No one would have blamed Edee Bandmann if she had decided not to coordinate today’s Fourth Annual He Inoa No Kaumuali’i Parade, which begins at 10 a.m. from Vidinha Stadium in Lihu’e, and runs down Rice Street to the historic
No one would have blamed Edee Bandmann if she had decided not to coordinate today’s Fourth Annual He Inoa No Kaumuali’i Parade, which begins at 10 a.m. from Vidinha Stadium in Lihu’e, and runs down Rice Street to the historic County Building.
Besides the fact that she caught a bad cold, likely from the combined lack of sleep and stress associated with the parade, she also just finished up the grueling task of putting to his final rest the love of her life, husband John Bandmann.
“My husband came first,” she said.
But her substantial community involvement takes a close second, and she sees her continued involvement in coordinating what is going to be a small parade with lots of large units participating, as something she needs to do to keep herself busy, she said.
Memories of her late husband will be impossible to avoid, since he was the voice of the parade as the emcee from the days it went down the Puhi stretch of highway named for Kaua’i’s last king, Kaumuali’i.
Lopaka Bukoski will ably handle the parade narration chores today, Barbara Bennett is the ambassador of aloha (there is no marshal or grand marshal), and Na Hoku Hanohano Award winning members of Na Palapalai will perform at 2 p.m. at the historic County Building on Rice Street in Lihu’e at the ho’olaule’a after the parade.
On the lawn of the historic County Building, makahiki games will be set up.
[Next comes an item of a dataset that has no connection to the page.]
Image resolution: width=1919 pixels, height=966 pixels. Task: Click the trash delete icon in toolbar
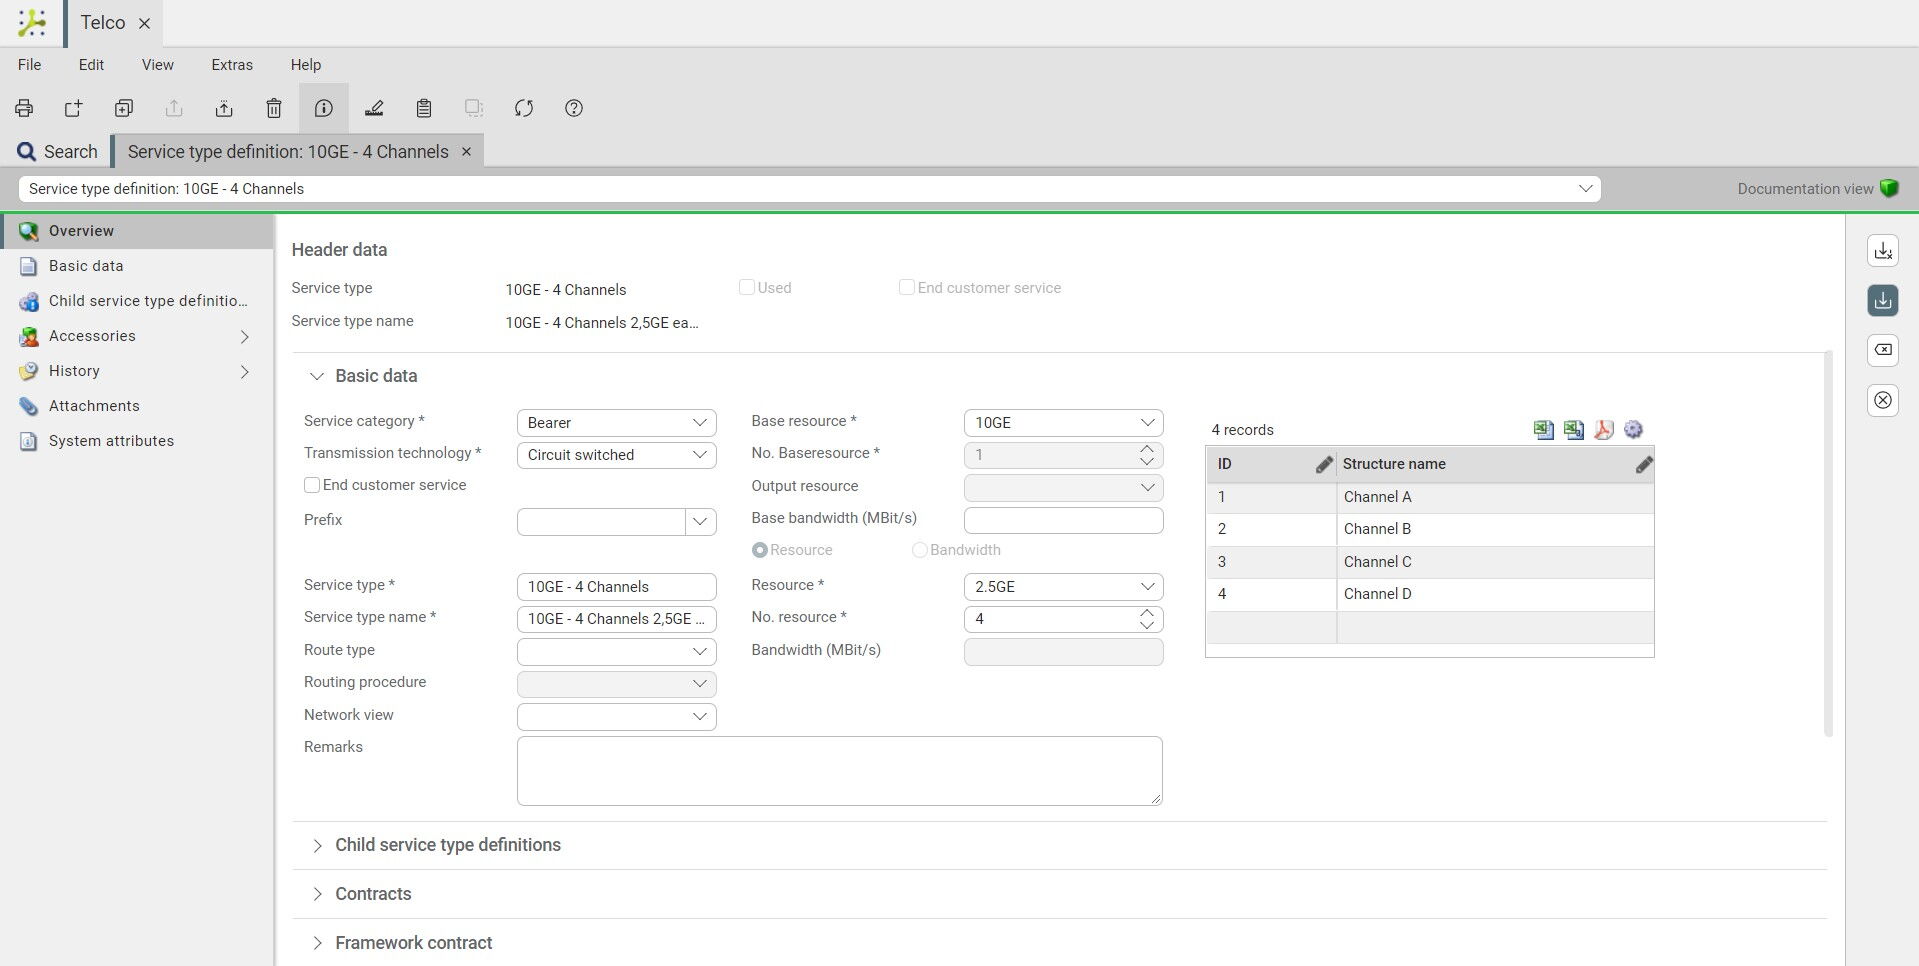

Bandmann confirmed late Thursday that Darren Benitez will also fly to Kaua’i to perform at the historic County Building.
Over 30 entrants are anticipated for the parade, including representatives of the Lihue Baseball League, the national-champion Lihue Patriots Pop Warner football team, Miss Kauai Veteran Laura Hudson, the King Kaumuali’i Royal Court, representatives of Hawaiian societies, and many more.
An “oom-pa-pa band” on the Plantation Carriages wagon, pulled by the Clydesdale horses, will have Germans aboard, celebrating the 125th anniversary of the arrival of the first Germans on Kaua’i, she said.
Representatives of the Kauai Polynesian Festival will offer dances of the Pacific, as well as other halau.
“I think it’s a smaller parade,” Bandmann said.